→ Aim of the task:
Rewrite the rows below, replacing each occurrence of "English Subtitles" with "English Captions" and leaving everything else unchanged. Omit the pictures.

********

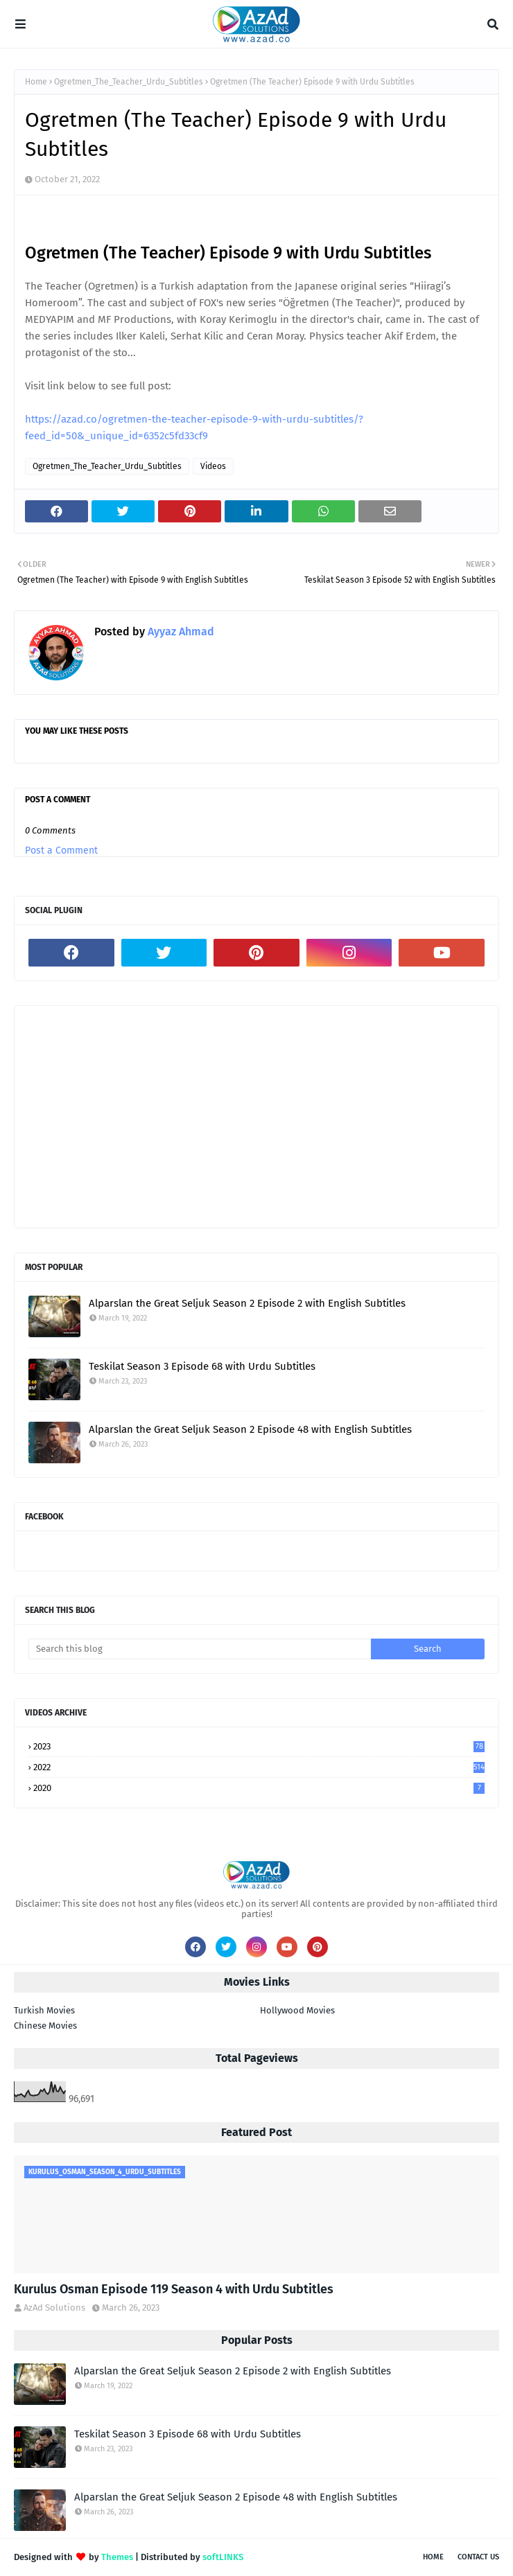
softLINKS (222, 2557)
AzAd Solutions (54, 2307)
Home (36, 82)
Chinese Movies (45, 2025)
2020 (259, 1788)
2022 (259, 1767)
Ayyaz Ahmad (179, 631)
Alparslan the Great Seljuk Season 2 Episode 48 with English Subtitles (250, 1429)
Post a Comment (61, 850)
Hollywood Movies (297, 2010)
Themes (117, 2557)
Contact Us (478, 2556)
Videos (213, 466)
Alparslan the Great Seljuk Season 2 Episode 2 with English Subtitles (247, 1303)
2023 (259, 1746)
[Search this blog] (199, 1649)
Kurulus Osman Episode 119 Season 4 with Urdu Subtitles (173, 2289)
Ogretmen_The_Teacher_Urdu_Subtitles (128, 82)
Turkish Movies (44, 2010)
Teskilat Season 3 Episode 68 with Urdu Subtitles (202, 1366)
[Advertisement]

********

→ Response to the task:
softLINKS (222, 2557)
AzAd Solutions (54, 2307)
Home (36, 82)
Chinese Movies (45, 2025)
2020 (259, 1788)
2022 (259, 1767)
Ayyaz Ahmad (179, 631)
Alparslan the Great Seljuk Season 2 Episode 48 with English Captions (250, 1429)
Post a Comment (61, 850)
Hollywood Movies (297, 2010)
Themes (117, 2557)
Contact Us (478, 2556)
Videos (213, 466)
Alparslan the Great Seljuk Season 2 Episode 2 with English Captions (247, 1303)
2023 (259, 1746)
[Search this blog] (199, 1649)
Kurulus Osman Episode 119 Season 4 with Urdu Subtitles (173, 2289)
Ogretmen_The_Teacher_Urdu_Subtitles (128, 82)
Turkish Movies (44, 2010)
Teskilat Season 3 Episode 68 with Urdu Subtitles (202, 1366)
[Advertisement]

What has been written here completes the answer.